The first is an appeal to raw power. In the near future, machines will confer physical and cognitive advantages that make their adoption necessary to compete. That includes everything from athletic enhancement to advanced brain-computer interfaces. Given that everyone needs a smartphone to navigate basic situations, this is already a stark reality.

The other argument, resonant with woke culture, rests on human frailty. As the story goes, mindless evolution left us vulnerable to various ailments, from gradual dementia to sudden strokes. Augmentation technology, it is believed, will allow us to overcome all of these problems. Once extreme tech is proved effective in healing, it will be adopted for enhancement. To achieve this transition, the stigma attached to cyborgs must be demolished.

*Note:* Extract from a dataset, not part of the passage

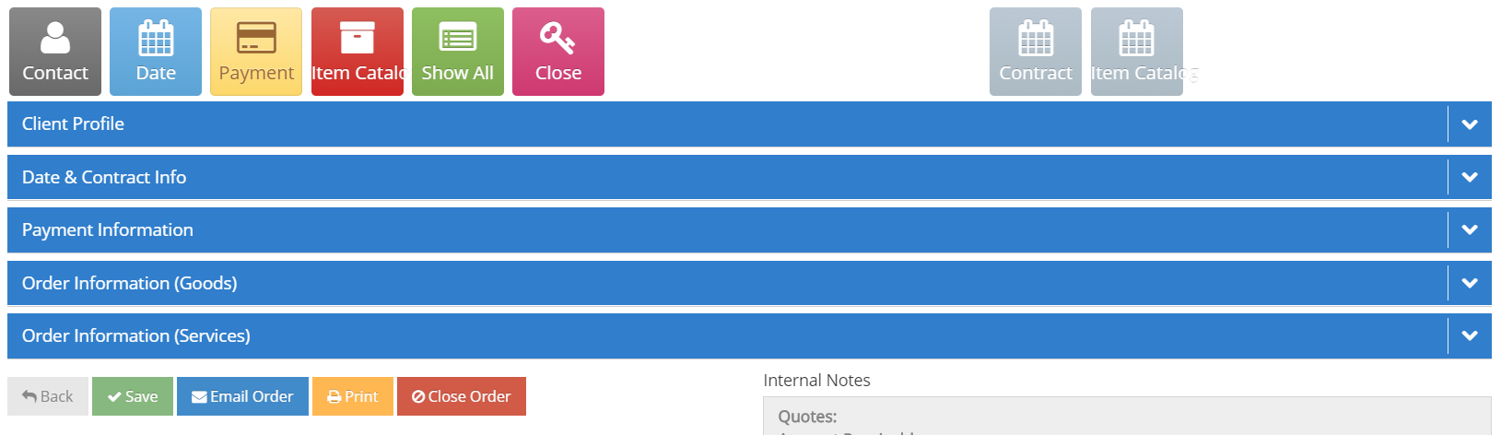Screen dimensions: 1501x435
Task: Open the faded Contract calendar icon
Action: pos(1036,52)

Neil Harbisson is a prime example of this approach. Born colorblind, he has an experimental antenna implanted in his skull that allows him to “hear” colors through fine-tuned vibrations. When he went to get his British passport renewed in 2004, officials instructed him to remove the device for his photo. He replied that his antenna is a part of his body. After weeks of advocacy, Harbisson became “the world’s first legally recognized cyborg.”

That was a win for social justice and transhumanism, but it would be delusional to claim Harbisson is qualified to be an interior designer. In the same sense, it is inhumane — and profoundly irresponsible — to pretend Fetterman’s reliance on cognitive assistance software does not affect his candidacy for the Senate.

America faces social disintegration at home and the threat of nuclear war abroad. In the immediate future, the performance of our legislature will determine whether our country survives in any recognizable form. Fetterman’s struggle stirs pathos, but to shield his disqualifying condition with an “ableism” label is the height of cynicism. More than ever, we need capable leaders.

Should Fetterman be elected to the Senate, it will be a victory for Democrats obsessed with “equity.” Cyborgs will have good reason to celebrate. Beyond any policy decisions, though, I suspect his public persona will do more to shake America’s confidence in itself and inspire our rivals’ contempt.

On a symbolic level, Fetterman will not represent technological progress. He will represent an organic civilization in crisis.